● KUTIPAN SUMBER:
# # #

Celah sumbangan dana ilegal untuk kampanye pemilu
Hampir enam bulan ini Kepala Pusat Pelaporan dan Analisis Transaksi Keuangan (PPATK) Ivan Yustiavandana memantau transaksi mencurigakan terkait dana kampanye ilegal, yang diduga berasal dari praktik korupsi. Ia mengatakan, terjadi kenaikan signifikan laporan transaksi keuangan tunai (LKTK) pada Mei 2023, sebesar 76% dibanding April 2023.
"PPATK terus memantau pergerakan LTKT dan masuknya kripto dari LN (luar negeri) sampai berakhirnya Pemilu 2024," kata Ivan kepada Alinea.id, Senin (3/6).
Sejauh ini, pihaknya sedang mendalami gejala transaksi mencurigakan untuk kepentingan pendanaan pemilu, dengan membentuk tim analisis kolaborasi yang melibatkan pejabat terkait.
“Tim ini untuk deteksi dini politik uang dan pidana lainnya,” ucap Ivan.
PPATK juga sudah memetakan kerawanan modus pidana korupsi untuk kepentingan pemilu, melalui riset topologi dan analisis strategis. "Kerawanan terkait korupsi untuk pendanaan pemilu terjadi pada dana hibah, perizinan, dan pengadaan," kata Ivan.
Mencegah pendanaan ilegal
Humas PPATK M. Natsir Kongah menuturkan, pihaknya sudah membuat kolaborasi riset dengan Badan Pengawas Pemilu (Bawaslu) untuk mengidentifikasi indikasi praktik korupsi guna kepentingan dana kampanye pemilu dan pilkada.
"Di dalam hasil kajian analisis strategis tersebut, dimuat beberapa hal yang terkait, di antaranya tipologi TPPU (tindak pidana pencucian uang) terkait proses pendanaan pemilu," ucap Natsir, Selasa (4/7).
PPATK sudah menandatangani nota kesepahaman dalam upaya pencegahan pemberantasan TPPU, serta penindakan pelanggaran dan pengawasan dana kampanye di Jawa Timur pada Selasa (7/2).
Ketua Bawaslu Rahmat Bagja, seperti dikutip dari situs web Bawaslu, mengatakan beberapa klausul lingkup kerja sama ini akan digunakan sebagai pedoman pengawasan di lapangan, seperti pertukaran informasi, penelitian, dan sosialisasi.

# # #

● SOAL LATIHAN:
1. Ulangi tanpa perubahan bagian teks tentang dana kampanye ilegal, semuanya mulai dari "Mencegah pendanaan ilegal" turun sampai "Natsir, Selasa (4/7).".
2. Tentukan apakah setiap pernyataan berikut sesuai dengan teks tentang dana kampanye ilegal. Jawab ya atau tidak, lalu kutip kata-kata dari teks yang menentukannya. (a) Laporan transaksi keuangan tunai pada Mei 2023 naik 76% dibanding April 2023. (b) Menurut Ivan, kerawanan korupsi untuk pendanaan pemilu terjadi pada sektor pajak. (c) Nota kesepahaman tentang pengawasan dana kampanye ditandatangani di Jawa Barat.
Item-item sesudah teks ini tidak diperlukan.

# # #

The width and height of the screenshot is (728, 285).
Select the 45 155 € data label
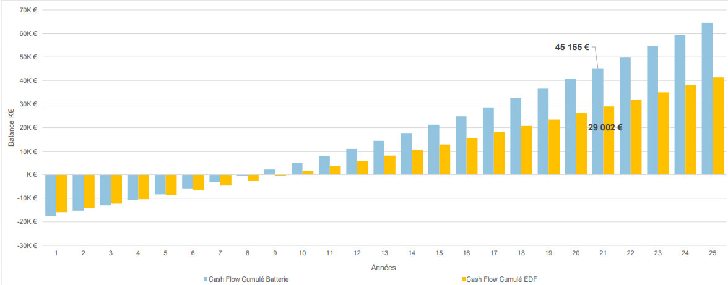point(571,47)
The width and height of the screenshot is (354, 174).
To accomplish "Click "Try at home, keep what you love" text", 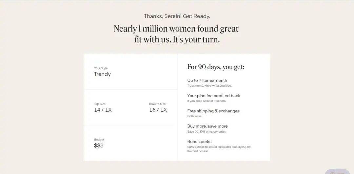I will click(209, 86).
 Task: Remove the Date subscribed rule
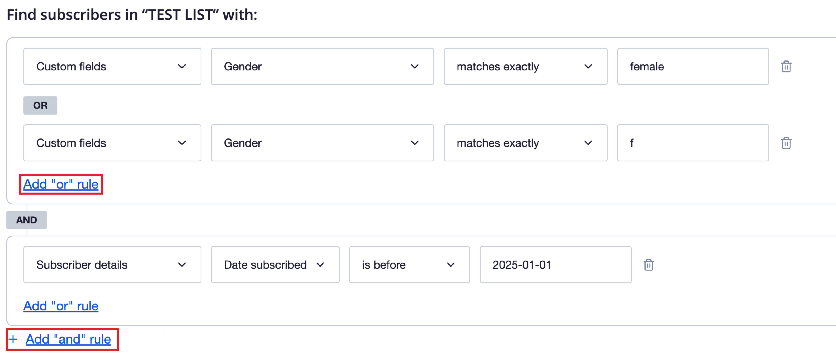coord(649,264)
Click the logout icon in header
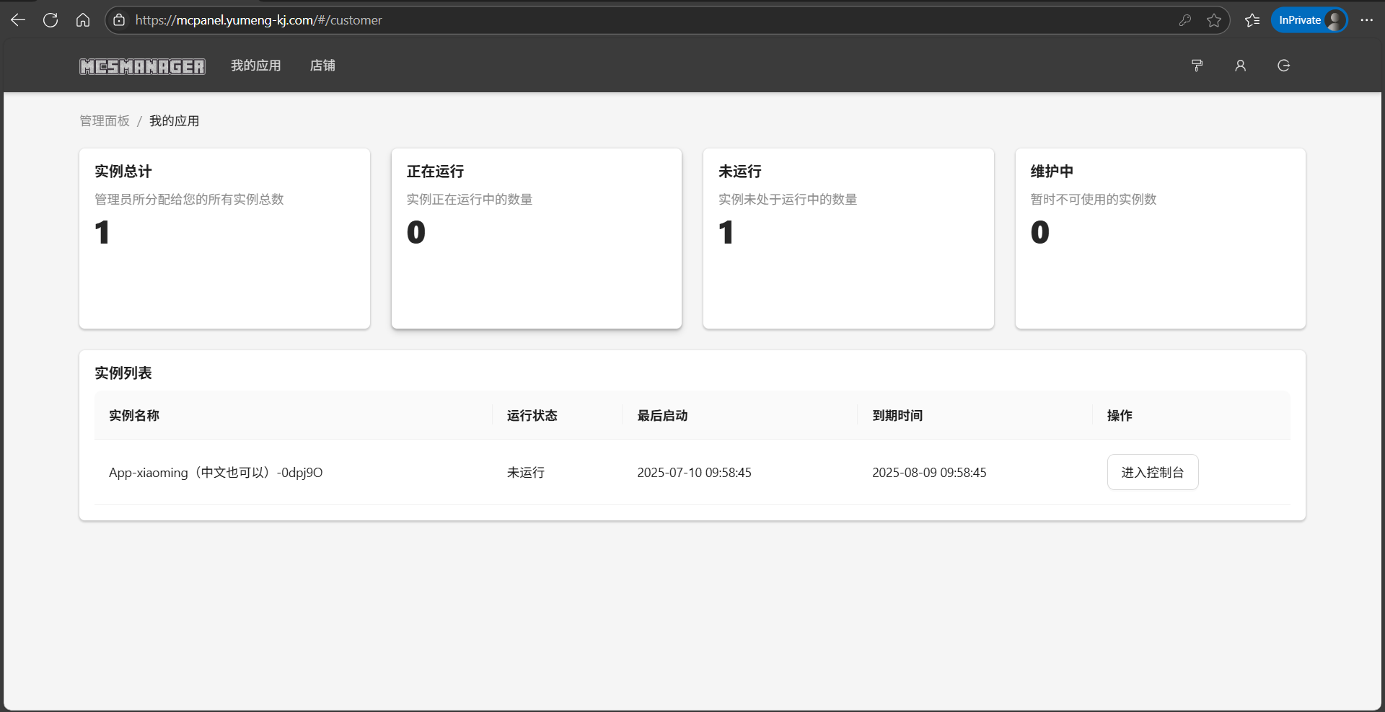The width and height of the screenshot is (1385, 712). [x=1283, y=66]
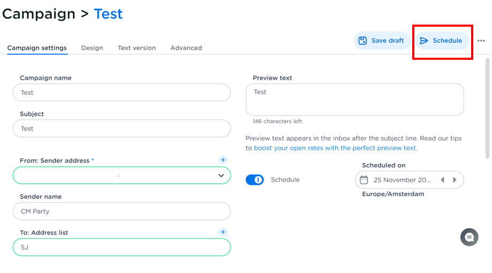492x273 pixels.
Task: Click the boost your open rates link
Action: click(x=335, y=148)
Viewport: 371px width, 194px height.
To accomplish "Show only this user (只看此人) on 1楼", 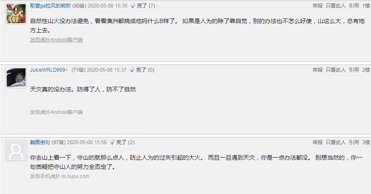I will [336, 6].
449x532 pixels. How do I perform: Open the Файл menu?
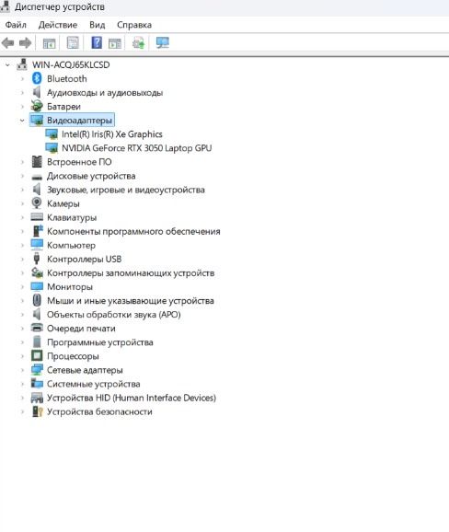(16, 25)
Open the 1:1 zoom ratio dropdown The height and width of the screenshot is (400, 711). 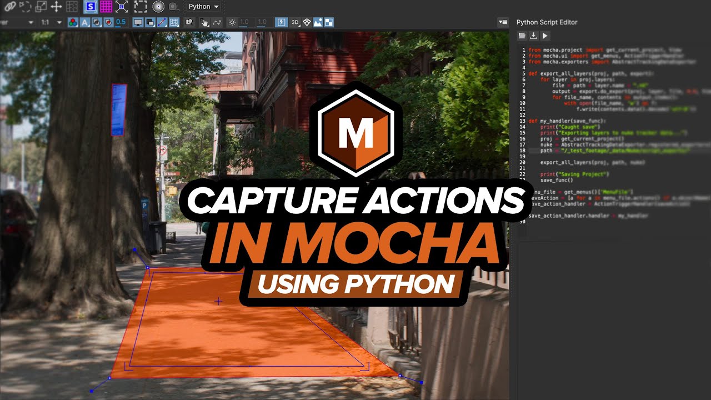[51, 22]
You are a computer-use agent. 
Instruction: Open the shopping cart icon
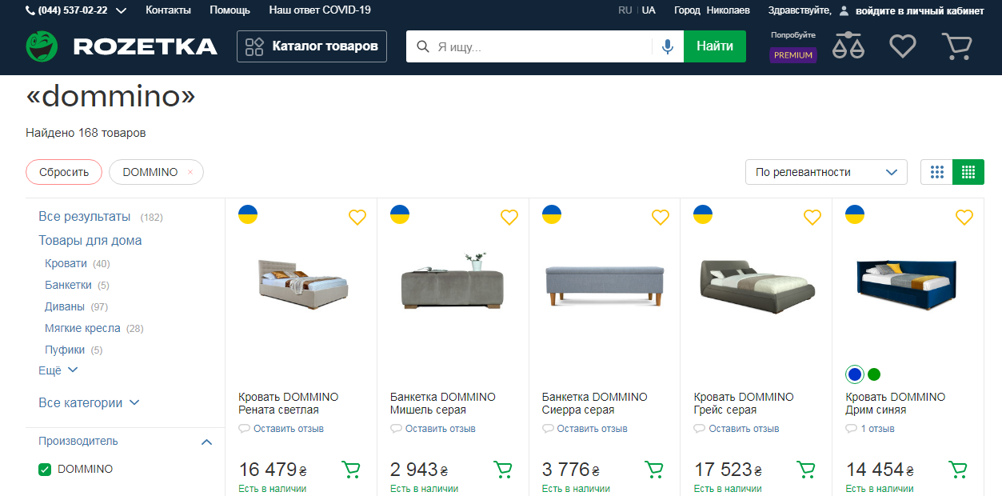coord(957,46)
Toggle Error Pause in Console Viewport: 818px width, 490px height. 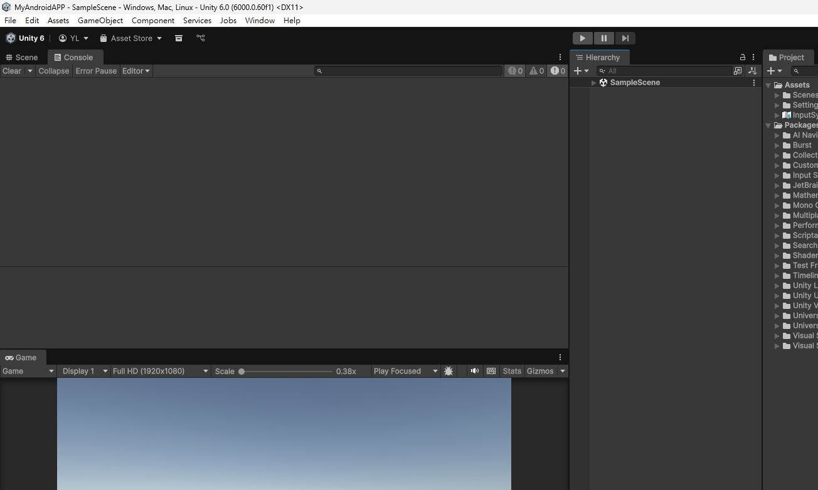pos(96,71)
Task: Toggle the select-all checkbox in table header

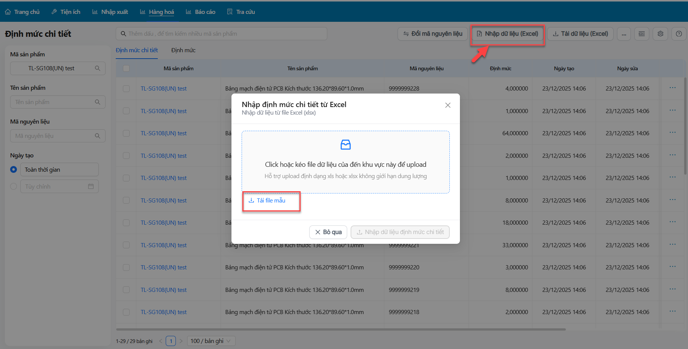Action: coord(126,68)
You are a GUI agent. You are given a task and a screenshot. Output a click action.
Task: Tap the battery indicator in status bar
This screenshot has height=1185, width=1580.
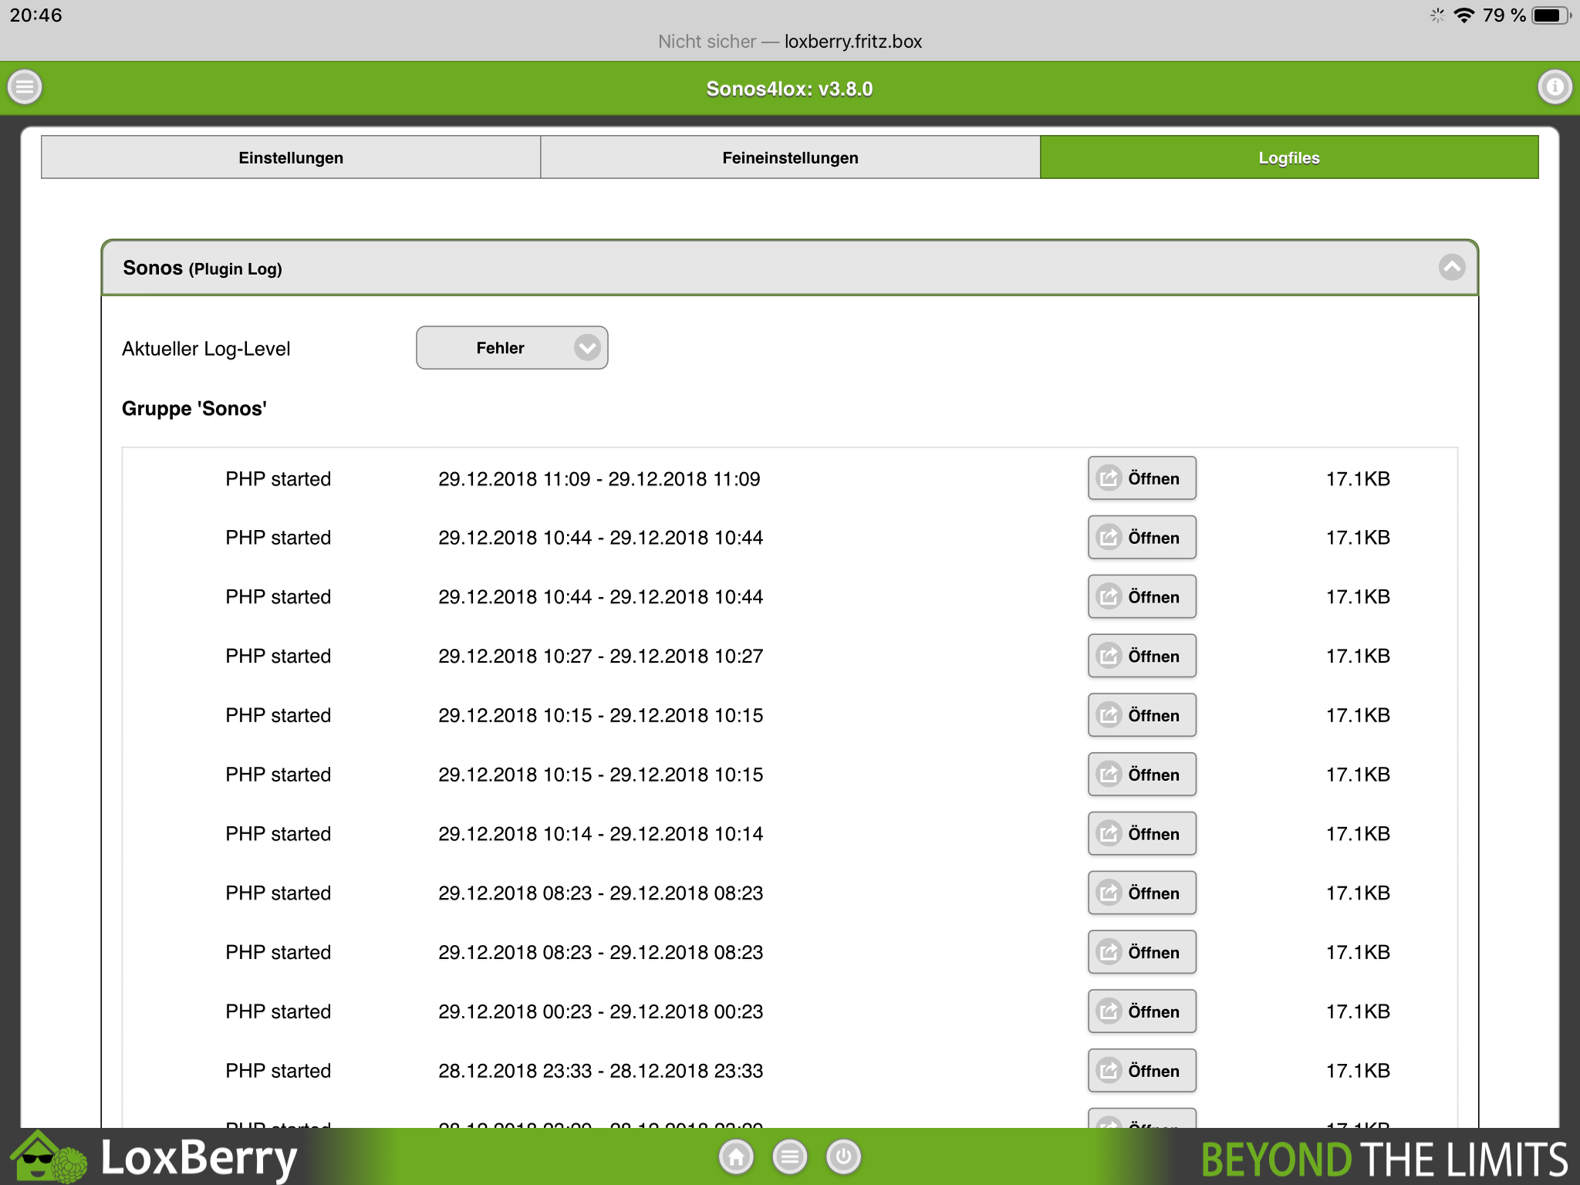1549,15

# # #

● KUNCI JAWABAN:
1.
Mencegah pendanaan ilegal
Humas PPATK M. Natsir Kongah menuturkan, pihaknya sudah membuat kolaborasi riset dengan Badan Pengawas Pemilu (Bawaslu) untuk mengidentifikasi indikasi praktik korupsi guna kepentingan dana kampanye pemilu dan pilkada.
"Di dalam hasil kajian analisis strategis tersebut, dimuat beberapa hal yang terkait, di antaranya tipologi TPPU (tindak pidana pencucian uang) terkait proses pendanaan pemilu," ucap Natsir, Selasa (4/7).

2.
(a) Ya: "terjadi kenaikan signifikan laporan transaksi keuangan tunai (LKTK) pada Mei 2023, sebesar 76% dibanding April 2023"
(b) Tidak: "Kerawanan terkait korupsi untuk pendanaan pemilu terjadi pada dana hibah, perizinan, dan pengadaan"
(c) Tidak: "penindakan pelanggaran dan pengawasan dana kampanye di Jawa Timur"